Forderung nach offiziellem Eingreifen
Die veröffentlichten Nachrichten belegen, wie verbissen Patel davon überzeugt war, dass ein solcher digitaler Angriff eine blitzschnelle Reaktion erfordere. Er verlangte ausdrücklich, dass die Antwort direkt über den offiziellen Account der Behörde erfolgen solle. Sein Argument: Die Öffentlichkeit müsse unbedingt sehen, welch hervorragende Arbeit die Ermittler tagtäglich leisten.
Als der PR-Verantwortliche versuchte, ihn von dieser höchst ungewöhnlichen Idee abzubringen und sie als kommunikatives Desaster bezeichnete, ließ Patel nicht locker. In einer gereizten Antwort stellte er klar, dass es ihm überhaupt nicht um die Urheber der Beleidigung gehe, sondern einzig und allein um die Reichweite des Beitrags. Seine Logik war simpel: Wenn die Leute solche Posts ohnehin in Massen sehen, sollten sie dabei sofort mit offiziellen Erfolgszahlen des FBI konfrontiert werden.
Eine gefährliche Besessenheit mit dem eigenen Image
Der Zeitpunkt dieses bizarren Vorfalls ist keineswegs zufällig. Der provokante Beitrag erschien im Februar – ausgerechnet an jenem Tag, als der Behördenchef wegen mysteriös verschwundener Dokumente im hochsensiblen Fall um Jeffrey Epstein unter massivem Druck und heftiger öffentlicher Kritik stand.
Es ist zudem bei weitem nicht das erste Mal, dass der Chef der renommierten Ermittlungsbehörde versucht, seinen angeschlagenen Ruf mitten in einem Sturm zu retten. Seine riskante Faszination für soziale Medien trat erst kürzlich wieder offen zutage.
Bei den Ermittlungen zum Attentat auf Charlie Kirk im vergangenen Jahr hatte der Direktor es offenbar eilig, hochsensible Informationen aus dem laufenden Verfahren öffentlich zu machen.
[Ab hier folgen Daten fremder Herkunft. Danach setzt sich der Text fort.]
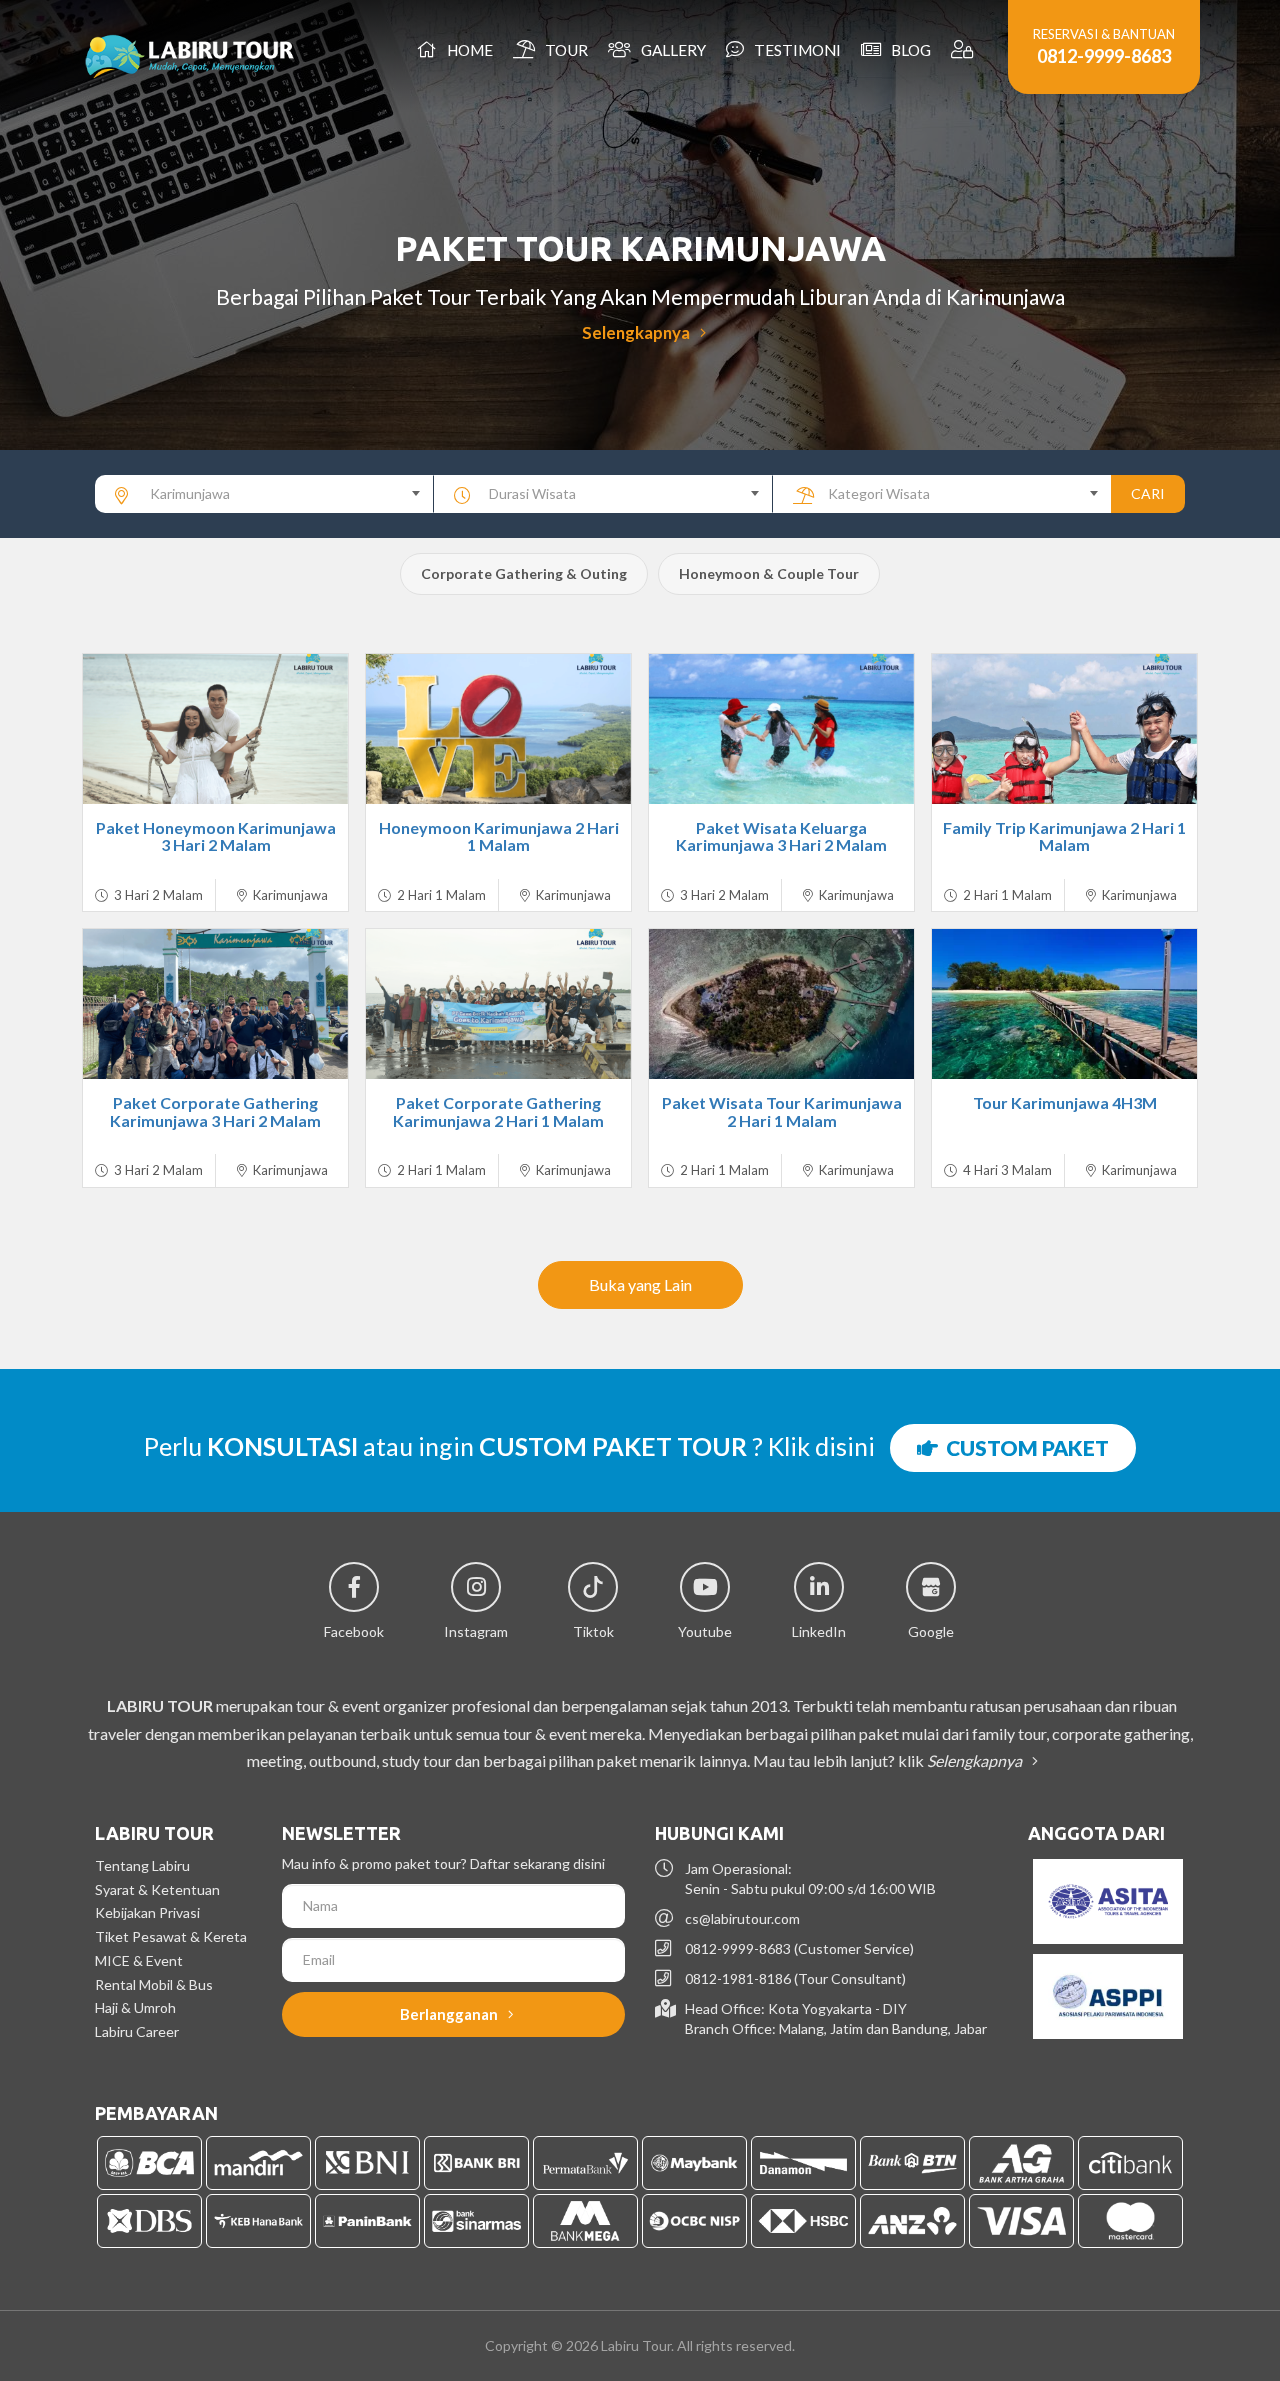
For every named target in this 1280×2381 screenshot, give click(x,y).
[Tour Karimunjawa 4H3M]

Dieses zutiefst unprofessionelle Vorgehen führte dazu, dass irreführende Falschinformationen über die offiziellen Kanäle verbreitet wurden – lange bevor die Behauptungen überhaupt verifiziert werden konnten.
Die vorschnelle Meldung, der Täter sei gefasst worden, sorgte damals für erhebliche öffentliche Aufruhr. Kommentatoren und Politiker aus dem gesamten politischen Spektrum warfen ihm anschließend grobe Fahrlässigkeit im Umgang mit dem Ermittlungsverfahren vor. Die Bundesbehörde hat es – wenig überraschend – vollständig abgelehnt, die aufsehenerregenden Vorgänge und die kürzlich geleakte Korrespondenz zu kommentieren.